Yerli mal alacağız, yerli mal satacağız
Paramız çoğalacak, hep zengin olacağız.
Yurdumuzun her yanı bacalarla süslüdür
Yerli malı kullanmak her Türk’ün ülküsüdür.
Artık vatanımıza yabancı mal giremez
Temiz kazancımıza hiç kimse el süremez.
***
Ne yazık ki 1946 yılından itibaren kutlamaya başladığımız “Yerli Malı Haftası” geçen 60 yılda okullarda sergilenen bir etkinlik olmaktan öteye geçememiş! (1983 Yılından itibaren bu haftanın adı “Tutum, Yatırım ve Türk Malları Haftası” olarak değiştirilmiş.)
Geçen yıllarda sanayi hamlesini yapamayan, üretemeyen, sürekli dışa bağımlı bir ülke olmaktan öteye gidemeyen Türkiyemiz'de “yerli mal” alamamışız, “yerli mal” satamamışız. Yerli malı kullanmak “ülkü”müz olamamış, hep yabancı hayranı olmuşuz.
Vatanımıza 430 çeşit yabancı mal girerken sonuçlarını düşünmemişiz, Fransız mallarını boykot ederken, Fransız marka arabamızın, tır veya kamyonumuzun arızalanan parçalarını nasıl elde edeceğimiz bize öğretilmemiş!
Türkiye’de üretim yapan Fransız firmalarını boykotumuz neticesinde istihdam sorununu çözememiş, ülkemizde binlerce insanımızın temiz kazancına el sürülebileceği, işsiz ve aç kalabileceği bize anlatılmamış!

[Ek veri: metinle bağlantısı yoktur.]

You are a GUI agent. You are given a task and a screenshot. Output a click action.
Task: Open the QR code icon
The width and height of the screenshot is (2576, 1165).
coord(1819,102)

“Har vurup harman savurduğumuzun” acı göstergesinin, dev boyutlara ulaşan dış ticaret açığımız olduğunu bilememişiz!
Paramız çoğalmamış, zengin olamamışız!
***
Geldiğimiz bu noktada; her konuda kendi kendine yetebilen bir ülke olmak için gerekli reçetelerin hayata geçirilmesi kaçınılmaz olmuştur. Dış ticaret açığımızı başa baş noktasına veya ithalatın üzerine çıkartamadığımız veya ithalatımızı aşağılara çekmediğimiz sürece başta Fransa olmak üzere diğer ülkelere karşı da her zaman “boynumuz kıldan ince" olacaktır.
Sonuç olarak; kendi malına ve kendi parasına ihanet eden bir ülke ve vatandaşları hiçbir zaman yabancı boyunduruğundan kurtulamaz…
869 Türk Malı (TM) barkod numarasıdır.
Yerli malı yurdun malı, her Türk onu kullanmalı!